#### Excerpt
== Segment start ==
Schooling the World was made a decade ago and it completely relevant even today - if anything even more so. In that time, I lost half a dozen family elders who grew up a different way, had values different from mine and were part of the organism that was their community. The notion of "I" was ill-formed for them at best. There was no question about doing what it took to support younger siblings and aging parents. If someone from the village came around, they were supported until they were able to land on their feet. These folks had lost their way of life and livelihood through the partition of India in 1947 but they had not given up on their values yet.
That took a couple of more generations, the nuclearization of the family and western schooling to get there. Today, my generation of the family has very limited connection to each other and what little we do is staged and managed on social media like an interpretive performance. Being that I have no presence there, puts me out of the discussion for the most part. I am clinging to the few strands of real human relationships that are still left - with my uncles and aunts.
The are two great aunts left in the extended family both in pretty bad physical health. They bounce between hospital and home as their kids try to eke out more time in what's left of their frayed lives. The light is gone, there is nothing to talk about with them anymore. Their end of life did not at all turn out like that of their older siblings that died many decades ago. Back then, family was bigger, someone was always around, care was mostly palliative and no one tried extra hard to fight for another month or year. The end came naturally and everyone was prepared for it.
Today thanks to the "better" western schooling that the kids and grand-kids have received, the ties to the roots are tenuous at best, understanding of culture and religion shaky and the priorities completely different. Everyone is out there trying to succeed, make more and live better. There is no time for introspection. Since we can't really be there for our elderly parents and integrate them fully into our lives like previous generations did, we absolve our guilt by paying the medical system to pull all manner of stunts to prolong their lives. We have decided to throw money at the problem because that is all we are capable of doing.
I am just as guilty as the rest and have not raised my kid in the tradition of my ancestors because I was neither well-versed in that are nor understood why that was important. Within the span of just two generations of western schooling in my own family, we have managed to fully destroy what it meant to be people from my ancestral village in Bangladesh who lived their lives a certain way for many hundred years that we have record of. I have become a nowhere person myself and have raised a child to be even more disconnected from her roots than I was.
== Segment end ==
Data items:
== Segment start ==
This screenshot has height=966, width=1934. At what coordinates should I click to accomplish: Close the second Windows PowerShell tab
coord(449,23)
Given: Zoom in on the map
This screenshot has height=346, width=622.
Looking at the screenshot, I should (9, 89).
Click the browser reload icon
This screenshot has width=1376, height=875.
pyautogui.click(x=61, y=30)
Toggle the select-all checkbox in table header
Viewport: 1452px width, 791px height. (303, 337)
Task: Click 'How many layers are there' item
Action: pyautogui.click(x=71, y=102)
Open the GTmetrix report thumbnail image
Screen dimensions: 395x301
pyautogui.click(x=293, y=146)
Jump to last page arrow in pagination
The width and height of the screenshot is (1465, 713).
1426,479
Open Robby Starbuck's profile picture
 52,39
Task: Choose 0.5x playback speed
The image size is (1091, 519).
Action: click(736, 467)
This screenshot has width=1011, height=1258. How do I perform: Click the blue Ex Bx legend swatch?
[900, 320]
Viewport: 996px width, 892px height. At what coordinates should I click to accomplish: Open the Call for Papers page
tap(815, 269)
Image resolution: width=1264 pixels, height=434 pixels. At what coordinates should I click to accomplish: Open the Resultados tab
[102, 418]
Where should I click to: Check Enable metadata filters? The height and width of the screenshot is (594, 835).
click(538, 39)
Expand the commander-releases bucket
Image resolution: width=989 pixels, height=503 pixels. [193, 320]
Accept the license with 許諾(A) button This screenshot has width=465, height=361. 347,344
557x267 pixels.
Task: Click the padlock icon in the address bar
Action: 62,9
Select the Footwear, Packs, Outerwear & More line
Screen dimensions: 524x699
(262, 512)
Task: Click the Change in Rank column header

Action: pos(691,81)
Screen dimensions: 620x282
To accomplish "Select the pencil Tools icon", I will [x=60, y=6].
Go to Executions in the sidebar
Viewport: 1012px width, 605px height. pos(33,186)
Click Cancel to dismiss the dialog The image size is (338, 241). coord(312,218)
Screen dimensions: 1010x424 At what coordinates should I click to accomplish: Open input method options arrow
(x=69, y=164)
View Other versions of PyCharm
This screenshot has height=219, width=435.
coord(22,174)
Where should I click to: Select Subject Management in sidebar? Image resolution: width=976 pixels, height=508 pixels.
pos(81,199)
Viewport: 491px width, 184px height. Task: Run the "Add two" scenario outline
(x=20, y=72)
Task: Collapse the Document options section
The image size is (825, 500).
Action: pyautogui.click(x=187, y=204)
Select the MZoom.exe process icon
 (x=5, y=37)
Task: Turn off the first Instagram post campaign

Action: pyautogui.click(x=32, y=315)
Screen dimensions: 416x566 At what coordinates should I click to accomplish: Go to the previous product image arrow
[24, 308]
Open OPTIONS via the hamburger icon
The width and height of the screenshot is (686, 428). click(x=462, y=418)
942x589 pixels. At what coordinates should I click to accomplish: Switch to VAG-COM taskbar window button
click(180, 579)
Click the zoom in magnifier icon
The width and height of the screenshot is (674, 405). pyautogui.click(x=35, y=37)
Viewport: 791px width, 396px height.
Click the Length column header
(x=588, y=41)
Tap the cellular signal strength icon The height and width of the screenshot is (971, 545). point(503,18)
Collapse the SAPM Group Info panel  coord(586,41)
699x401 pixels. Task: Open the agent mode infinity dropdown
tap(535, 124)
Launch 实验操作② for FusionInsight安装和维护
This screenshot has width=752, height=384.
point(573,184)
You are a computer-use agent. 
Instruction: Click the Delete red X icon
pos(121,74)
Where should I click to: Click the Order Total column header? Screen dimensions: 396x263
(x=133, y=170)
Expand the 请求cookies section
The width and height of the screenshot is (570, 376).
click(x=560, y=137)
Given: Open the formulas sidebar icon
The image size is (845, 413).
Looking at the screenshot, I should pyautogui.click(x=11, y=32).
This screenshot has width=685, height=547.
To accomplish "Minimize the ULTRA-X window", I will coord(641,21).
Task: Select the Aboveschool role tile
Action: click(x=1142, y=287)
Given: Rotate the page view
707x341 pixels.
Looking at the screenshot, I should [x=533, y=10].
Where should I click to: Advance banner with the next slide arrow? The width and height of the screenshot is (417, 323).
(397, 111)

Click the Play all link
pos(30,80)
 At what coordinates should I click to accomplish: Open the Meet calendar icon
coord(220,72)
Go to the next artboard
== Segment end ==
#### Your goal
Reproduce the passage of the essay on western schooling and family from "The are two" to "prepared for it.". The material is not needed for this work.

#### Problem solution
The are two great aunts left in the extended family both in pretty bad physical health. They bounce between hospital and home as their kids try to eke out more time in what's left of their frayed lives. The light is gone, there is nothing to talk about with them anymore. Their end of life did not at all turn out like that of their older siblings that died many decades ago. Back then, family was bigger, someone was always around, care was mostly palliative and no one tried extra hard to fight for another month or year. The end came naturally and everyone was prepared for it.